== Records provided ==
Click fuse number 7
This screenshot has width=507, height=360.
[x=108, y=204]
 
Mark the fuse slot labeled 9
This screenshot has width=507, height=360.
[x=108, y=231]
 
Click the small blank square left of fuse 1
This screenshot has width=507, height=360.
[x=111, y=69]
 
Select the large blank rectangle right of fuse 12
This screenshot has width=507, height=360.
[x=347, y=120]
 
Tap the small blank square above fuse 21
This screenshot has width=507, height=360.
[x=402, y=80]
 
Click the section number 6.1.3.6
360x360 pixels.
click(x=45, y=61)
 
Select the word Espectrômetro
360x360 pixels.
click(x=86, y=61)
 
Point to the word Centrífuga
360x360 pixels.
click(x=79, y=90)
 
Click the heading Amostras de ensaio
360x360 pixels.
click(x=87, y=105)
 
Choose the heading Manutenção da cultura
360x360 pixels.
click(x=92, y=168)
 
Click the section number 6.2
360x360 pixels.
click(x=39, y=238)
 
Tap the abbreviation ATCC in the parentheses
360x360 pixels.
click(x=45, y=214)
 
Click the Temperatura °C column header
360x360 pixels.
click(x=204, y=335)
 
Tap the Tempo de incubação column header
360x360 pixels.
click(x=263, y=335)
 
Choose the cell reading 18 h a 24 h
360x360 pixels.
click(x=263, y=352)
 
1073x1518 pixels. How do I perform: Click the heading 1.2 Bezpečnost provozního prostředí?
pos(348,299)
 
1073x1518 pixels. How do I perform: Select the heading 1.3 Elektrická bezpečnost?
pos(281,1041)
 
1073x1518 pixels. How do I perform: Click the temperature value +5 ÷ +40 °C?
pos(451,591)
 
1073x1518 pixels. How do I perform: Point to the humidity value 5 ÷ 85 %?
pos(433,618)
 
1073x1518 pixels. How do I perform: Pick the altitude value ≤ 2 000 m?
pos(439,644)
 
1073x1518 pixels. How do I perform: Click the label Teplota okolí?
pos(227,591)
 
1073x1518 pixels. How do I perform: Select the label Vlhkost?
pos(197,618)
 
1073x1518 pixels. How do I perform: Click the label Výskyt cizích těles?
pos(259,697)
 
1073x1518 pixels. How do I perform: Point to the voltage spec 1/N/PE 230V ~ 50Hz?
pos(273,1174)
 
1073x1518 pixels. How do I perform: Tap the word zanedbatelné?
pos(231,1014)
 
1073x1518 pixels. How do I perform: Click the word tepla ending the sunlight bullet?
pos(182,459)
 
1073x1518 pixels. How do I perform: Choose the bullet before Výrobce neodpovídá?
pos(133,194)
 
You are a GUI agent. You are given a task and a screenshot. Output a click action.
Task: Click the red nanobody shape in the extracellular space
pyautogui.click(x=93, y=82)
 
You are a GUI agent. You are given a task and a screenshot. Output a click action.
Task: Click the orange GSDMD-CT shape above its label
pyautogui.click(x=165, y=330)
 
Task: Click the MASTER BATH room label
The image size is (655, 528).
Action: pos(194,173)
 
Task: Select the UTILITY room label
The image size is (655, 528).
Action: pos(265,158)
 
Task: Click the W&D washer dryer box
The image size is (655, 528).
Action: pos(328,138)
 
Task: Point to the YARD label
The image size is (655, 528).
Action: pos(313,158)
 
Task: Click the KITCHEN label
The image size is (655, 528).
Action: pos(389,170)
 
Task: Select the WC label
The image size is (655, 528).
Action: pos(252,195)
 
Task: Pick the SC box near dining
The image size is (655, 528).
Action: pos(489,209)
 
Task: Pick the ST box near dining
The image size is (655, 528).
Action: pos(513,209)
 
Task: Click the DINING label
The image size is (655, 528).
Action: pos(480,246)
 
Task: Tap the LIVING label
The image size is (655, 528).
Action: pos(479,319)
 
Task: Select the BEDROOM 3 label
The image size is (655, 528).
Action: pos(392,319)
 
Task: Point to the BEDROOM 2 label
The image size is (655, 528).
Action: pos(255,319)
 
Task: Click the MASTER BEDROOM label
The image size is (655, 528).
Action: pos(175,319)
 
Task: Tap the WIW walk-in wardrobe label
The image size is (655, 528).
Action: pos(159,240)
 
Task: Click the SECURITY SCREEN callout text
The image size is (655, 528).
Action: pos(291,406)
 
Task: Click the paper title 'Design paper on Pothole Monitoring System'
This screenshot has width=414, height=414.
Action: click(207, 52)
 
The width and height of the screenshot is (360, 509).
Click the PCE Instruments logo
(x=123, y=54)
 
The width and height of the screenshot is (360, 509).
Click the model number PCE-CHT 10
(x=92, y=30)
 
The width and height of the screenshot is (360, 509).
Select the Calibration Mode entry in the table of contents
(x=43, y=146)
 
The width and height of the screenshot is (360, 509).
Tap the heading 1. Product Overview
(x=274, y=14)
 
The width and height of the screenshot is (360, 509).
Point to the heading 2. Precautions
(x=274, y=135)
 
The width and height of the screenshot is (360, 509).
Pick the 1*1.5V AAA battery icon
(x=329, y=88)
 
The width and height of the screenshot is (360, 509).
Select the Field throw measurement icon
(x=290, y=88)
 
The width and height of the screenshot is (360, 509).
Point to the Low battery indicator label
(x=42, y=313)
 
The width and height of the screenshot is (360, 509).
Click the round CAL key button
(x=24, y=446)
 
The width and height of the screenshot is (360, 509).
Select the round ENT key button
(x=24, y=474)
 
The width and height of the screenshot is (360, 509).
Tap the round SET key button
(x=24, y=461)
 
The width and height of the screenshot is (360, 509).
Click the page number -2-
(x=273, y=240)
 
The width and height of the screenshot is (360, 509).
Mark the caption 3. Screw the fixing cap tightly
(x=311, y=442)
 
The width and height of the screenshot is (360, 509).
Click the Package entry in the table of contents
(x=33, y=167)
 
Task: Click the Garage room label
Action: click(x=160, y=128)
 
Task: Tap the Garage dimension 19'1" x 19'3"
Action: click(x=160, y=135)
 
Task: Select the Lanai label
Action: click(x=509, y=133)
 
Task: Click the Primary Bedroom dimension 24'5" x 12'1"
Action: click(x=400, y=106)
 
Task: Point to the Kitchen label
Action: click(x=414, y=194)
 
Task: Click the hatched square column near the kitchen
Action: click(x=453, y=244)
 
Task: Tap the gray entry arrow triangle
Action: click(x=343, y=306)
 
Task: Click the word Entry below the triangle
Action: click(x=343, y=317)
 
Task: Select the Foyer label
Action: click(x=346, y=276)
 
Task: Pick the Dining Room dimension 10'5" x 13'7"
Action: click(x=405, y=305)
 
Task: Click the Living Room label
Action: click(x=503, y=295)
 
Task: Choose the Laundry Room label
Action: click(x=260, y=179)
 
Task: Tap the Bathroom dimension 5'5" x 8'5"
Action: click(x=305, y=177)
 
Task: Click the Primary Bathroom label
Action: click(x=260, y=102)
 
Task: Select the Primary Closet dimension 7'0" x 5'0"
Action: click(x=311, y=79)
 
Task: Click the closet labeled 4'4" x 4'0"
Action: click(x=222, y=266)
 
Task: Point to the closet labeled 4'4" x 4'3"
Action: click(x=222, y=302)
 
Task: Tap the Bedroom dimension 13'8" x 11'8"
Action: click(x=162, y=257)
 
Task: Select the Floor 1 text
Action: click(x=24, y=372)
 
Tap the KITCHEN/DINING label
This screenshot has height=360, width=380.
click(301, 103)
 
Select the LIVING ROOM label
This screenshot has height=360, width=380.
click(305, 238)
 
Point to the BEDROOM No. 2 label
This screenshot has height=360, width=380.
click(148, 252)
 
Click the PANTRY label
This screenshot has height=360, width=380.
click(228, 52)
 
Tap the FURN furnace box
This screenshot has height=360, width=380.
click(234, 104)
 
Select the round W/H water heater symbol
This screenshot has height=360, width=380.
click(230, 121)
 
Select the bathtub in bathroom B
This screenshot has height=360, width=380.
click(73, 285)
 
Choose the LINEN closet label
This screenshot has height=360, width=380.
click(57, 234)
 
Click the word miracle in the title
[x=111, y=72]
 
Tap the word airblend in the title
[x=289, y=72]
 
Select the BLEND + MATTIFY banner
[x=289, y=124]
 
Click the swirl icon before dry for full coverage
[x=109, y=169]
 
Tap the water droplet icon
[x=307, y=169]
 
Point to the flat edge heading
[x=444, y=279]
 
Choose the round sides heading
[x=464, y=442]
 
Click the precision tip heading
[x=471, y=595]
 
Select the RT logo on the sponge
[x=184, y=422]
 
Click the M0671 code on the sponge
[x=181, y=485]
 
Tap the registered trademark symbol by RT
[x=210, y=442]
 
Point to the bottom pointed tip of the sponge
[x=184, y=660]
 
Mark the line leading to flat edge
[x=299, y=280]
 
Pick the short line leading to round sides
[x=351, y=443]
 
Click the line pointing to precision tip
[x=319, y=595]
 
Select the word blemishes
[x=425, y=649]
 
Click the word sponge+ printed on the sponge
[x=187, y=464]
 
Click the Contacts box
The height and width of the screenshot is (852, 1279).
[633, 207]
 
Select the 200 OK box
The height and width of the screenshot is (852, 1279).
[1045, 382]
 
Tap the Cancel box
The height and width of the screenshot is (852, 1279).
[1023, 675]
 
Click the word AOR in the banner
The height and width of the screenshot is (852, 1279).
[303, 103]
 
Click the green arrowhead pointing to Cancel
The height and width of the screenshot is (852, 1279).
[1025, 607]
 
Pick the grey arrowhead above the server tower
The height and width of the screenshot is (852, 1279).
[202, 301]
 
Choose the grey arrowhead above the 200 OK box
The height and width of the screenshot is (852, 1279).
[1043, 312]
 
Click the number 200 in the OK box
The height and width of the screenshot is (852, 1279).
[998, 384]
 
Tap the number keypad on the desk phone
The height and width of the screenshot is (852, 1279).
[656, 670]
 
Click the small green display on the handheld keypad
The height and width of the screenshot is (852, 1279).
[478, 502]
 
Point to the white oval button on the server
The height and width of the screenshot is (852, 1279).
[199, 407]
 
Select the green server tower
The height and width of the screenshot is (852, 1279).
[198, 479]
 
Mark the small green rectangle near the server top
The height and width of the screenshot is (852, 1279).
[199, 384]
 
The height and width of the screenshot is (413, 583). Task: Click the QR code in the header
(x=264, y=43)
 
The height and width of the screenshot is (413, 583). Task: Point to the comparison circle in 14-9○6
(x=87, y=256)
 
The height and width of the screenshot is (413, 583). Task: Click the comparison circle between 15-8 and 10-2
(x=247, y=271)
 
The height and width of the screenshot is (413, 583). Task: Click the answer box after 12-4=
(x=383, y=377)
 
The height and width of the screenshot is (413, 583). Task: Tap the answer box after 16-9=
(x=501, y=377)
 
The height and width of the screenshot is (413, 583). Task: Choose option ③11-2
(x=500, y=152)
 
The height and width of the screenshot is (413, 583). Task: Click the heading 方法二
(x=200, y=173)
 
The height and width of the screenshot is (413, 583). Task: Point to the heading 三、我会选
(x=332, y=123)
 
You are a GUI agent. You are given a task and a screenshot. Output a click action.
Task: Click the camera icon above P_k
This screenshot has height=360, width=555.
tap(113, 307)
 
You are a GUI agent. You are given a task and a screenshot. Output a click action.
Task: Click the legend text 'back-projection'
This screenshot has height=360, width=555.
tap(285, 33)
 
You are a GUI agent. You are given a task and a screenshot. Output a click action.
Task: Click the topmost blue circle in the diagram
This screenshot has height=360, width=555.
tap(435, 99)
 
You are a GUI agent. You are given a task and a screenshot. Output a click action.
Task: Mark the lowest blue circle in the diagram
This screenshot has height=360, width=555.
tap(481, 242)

== Written problem ==
List every line of the records that contains the string "header".

== Output for this task ==
Click the Temperatura °C column header
Tap the Tempo de incubação column header
The height and width of the screenshot is (413, 583). Task: Click the QR code in the header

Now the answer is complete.